An air conditioner according to claim 1, wherein said frame comprises an intermediate platform (50) for separating said evaporator (10) and said condenser (30), an upper platform (70) formed over the upper part of said evaporator (10), a lower platform (80) formed under the lower part of said condenser (30), a rail (53) formed in each platform (50, 70, 80) for guiding movement of said screen (100, 200), and a groove (54) formed in each platform (50, 70, 80) for restricting the movement of said evaporator (10) and said condenser (30).
An air conditioner according to claim 1 or 2, wherein said screen members (100, 200) comprise an upper screen member (100) arranged movably back and forth between the front face of said evaporator (10) and the rear face thereof and a lower screen member (200) arranged movably back and forth between the front face of said condenser (30) and the rear face thereof.

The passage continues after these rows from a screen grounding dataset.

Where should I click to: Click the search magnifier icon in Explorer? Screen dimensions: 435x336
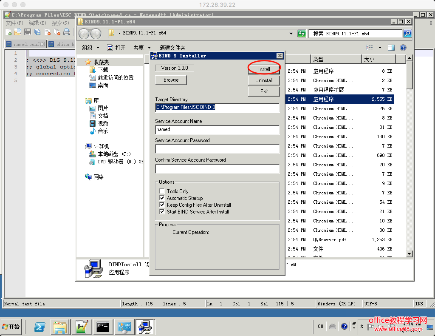tap(407, 34)
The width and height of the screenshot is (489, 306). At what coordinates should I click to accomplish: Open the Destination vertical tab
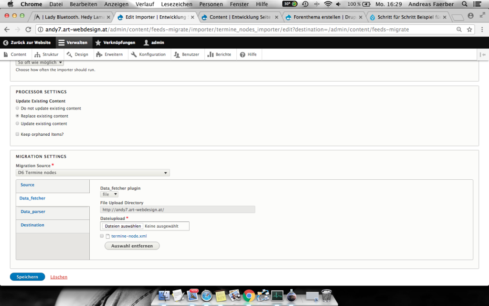(x=32, y=225)

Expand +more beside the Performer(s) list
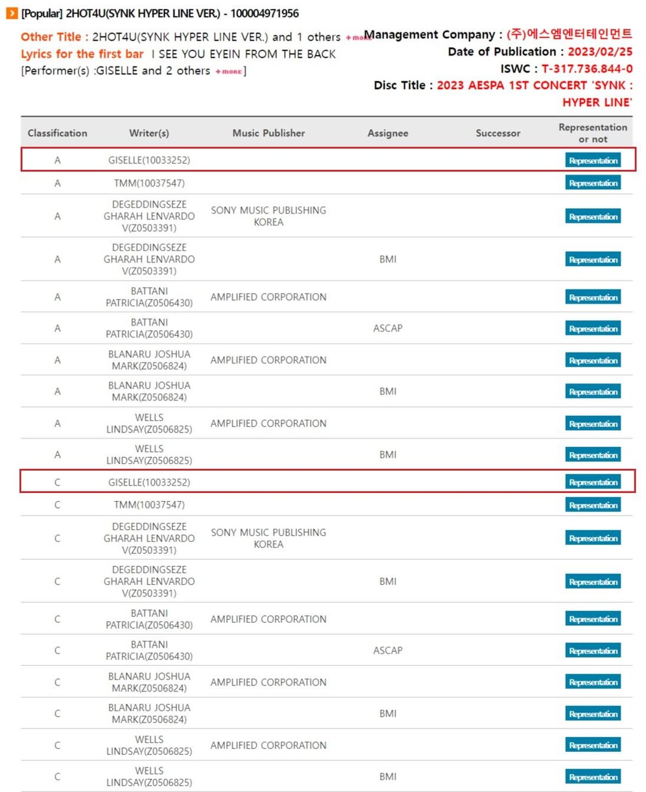pos(228,71)
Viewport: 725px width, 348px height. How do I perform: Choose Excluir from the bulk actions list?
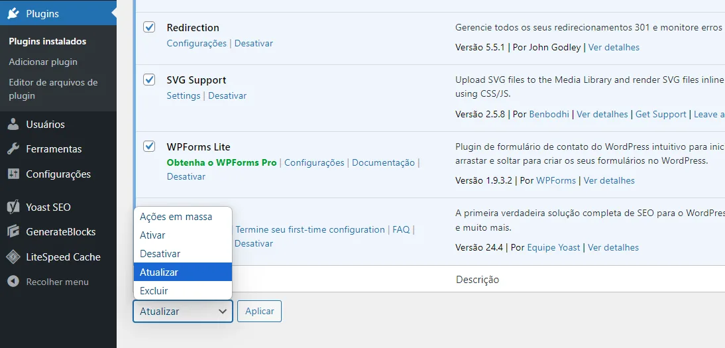pyautogui.click(x=154, y=291)
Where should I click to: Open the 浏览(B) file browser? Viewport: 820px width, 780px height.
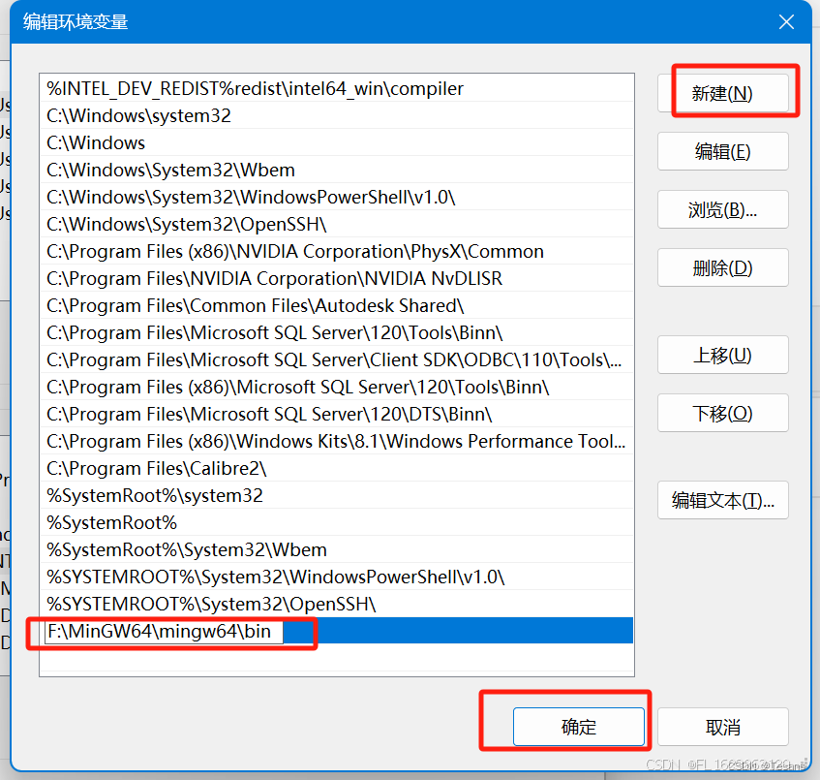pos(722,209)
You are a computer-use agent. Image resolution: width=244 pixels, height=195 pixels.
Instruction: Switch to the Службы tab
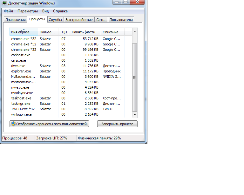click(55, 20)

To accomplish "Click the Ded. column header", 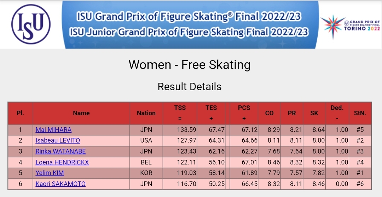I will [337, 113].
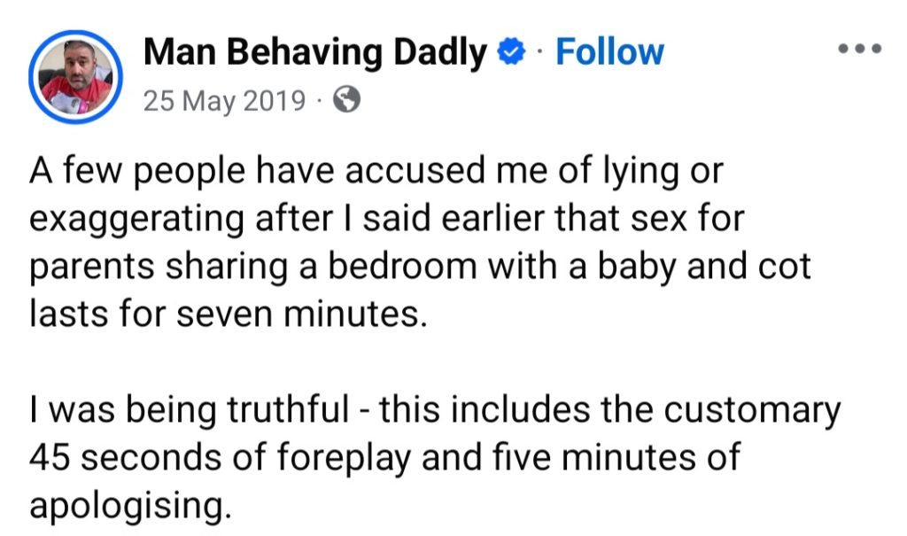Open the Man Behaving Dadly page name
907x536 pixels.
(314, 53)
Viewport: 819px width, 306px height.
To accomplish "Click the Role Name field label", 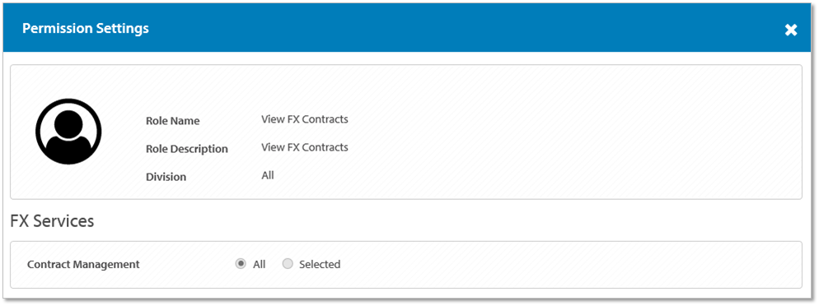I will [173, 121].
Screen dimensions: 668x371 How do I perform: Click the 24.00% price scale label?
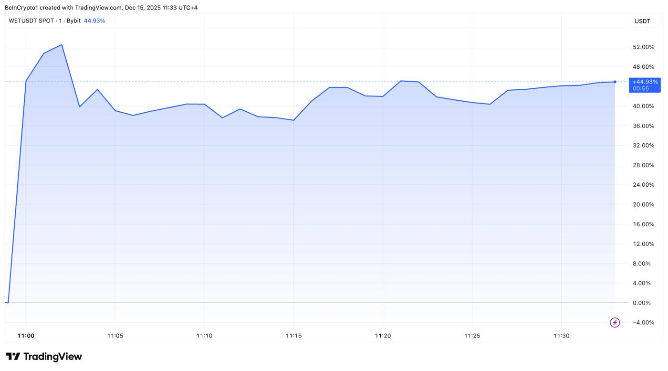[x=642, y=185]
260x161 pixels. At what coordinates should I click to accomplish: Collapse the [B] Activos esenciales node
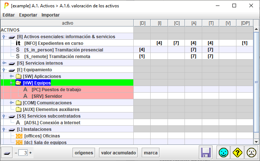[x=3, y=37]
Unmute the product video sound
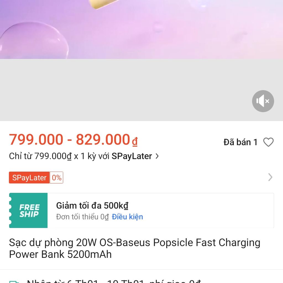283x283 pixels. (263, 101)
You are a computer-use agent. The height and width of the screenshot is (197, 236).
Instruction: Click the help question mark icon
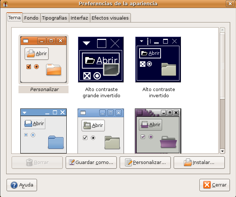(x=14, y=185)
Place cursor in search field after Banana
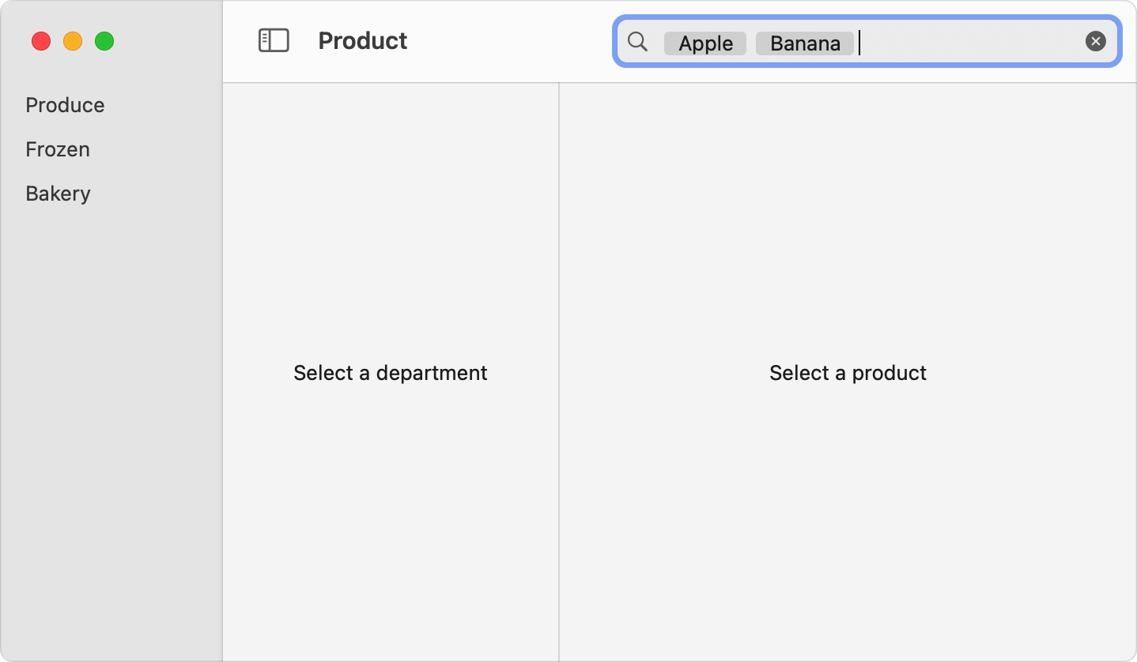Screen dimensions: 1137x662 (x=965, y=43)
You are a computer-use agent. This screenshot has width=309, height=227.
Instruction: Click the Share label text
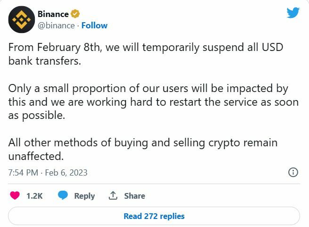pos(134,196)
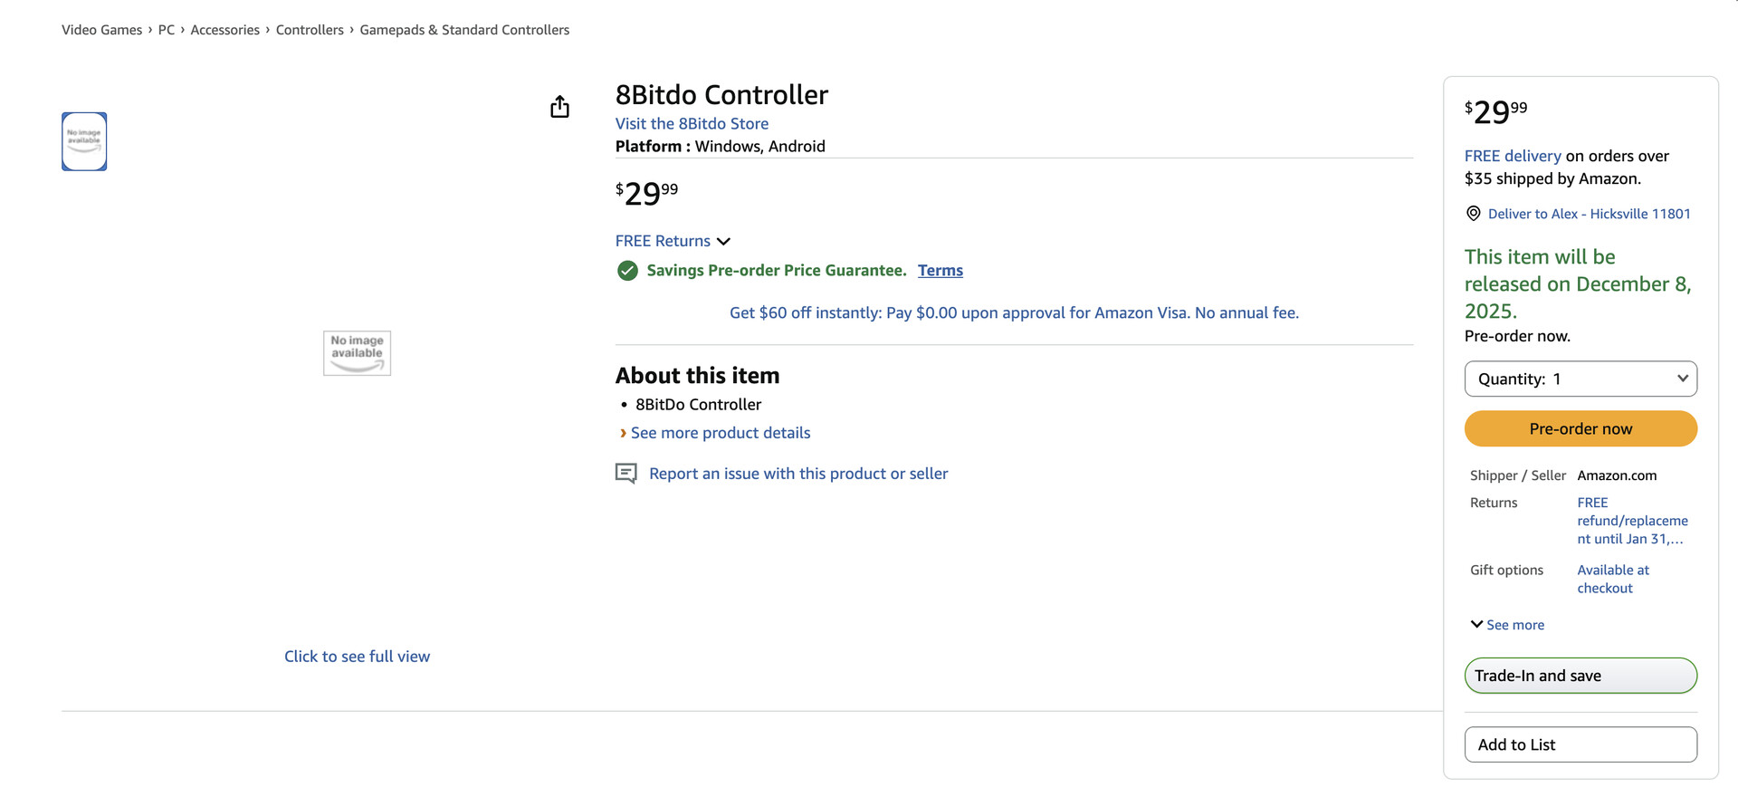Open Price Guarantee Terms link
This screenshot has height=787, width=1738.
pos(940,271)
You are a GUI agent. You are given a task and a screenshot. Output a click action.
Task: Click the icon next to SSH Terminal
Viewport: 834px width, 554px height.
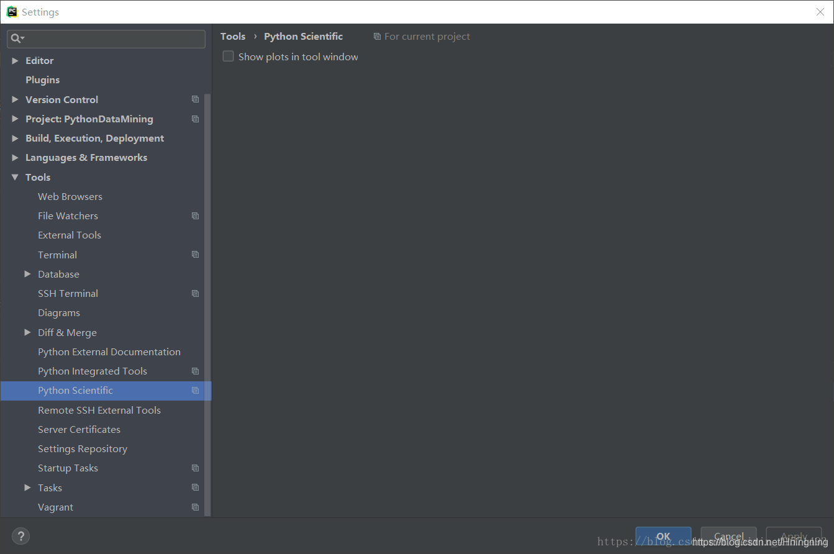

An air conditioner according to claim 3, wherein said upper screen member (100) and said lower screen member (200) respectively comprise a screen (101), a pair of vertical rods (102) for fixing respectively both vertical ends of said screen (101), a pair of horizontal flexible rods (103) encompassing respectively upper and lower horizontal portions of said screen (101), a plurality of supporting rods (104) disposed in said screen (101) for reinforcing said screen (101), and a plurality of actuators (95) connected to said control means (90) for moving respectively said screen members (100, 200) between the front face of said evaporator (10) and the rear face thereof and between the front face of said condenser (30) and the rear face thereof.
An air conditioner according to claim 4, wherein a travelling member in said control means (90) comprises an upper travelling shaft (96) connected to said evaporator (10), a lower travelling shaft (97) connected to said condenser (30), and a stepping motor (91) for operating simultaneously said upper travelling shaft (96) and said lower travelling shaft (97) in a reverse manner.
An air conditioner according to any of the preceding claims, wherein a swing member in said control means (90) comprises an upper swing shaft (96) disposed at an end of said evaporator (10), a lower swing shaft (97) disposed at an end of said condenser (30), and a stepping motor (95) for operating simultaneously said upper swing shaft (96) and said lower swing shaft (97) in a reverse manner.
An air conditioner according to claim 1, wherein said upper screen (100) is disposed adjacent the rear face of said evaporator (10), and said lower screen (200) is disposed adjacent the front face of said condenser (30) when in a cooling mode, while said upper screen (100) is disposed adjacent the front face of said evaporator (10), and said lower screen (200) is disposed adjacent the rear face of said condenser (30) when in a heating mode.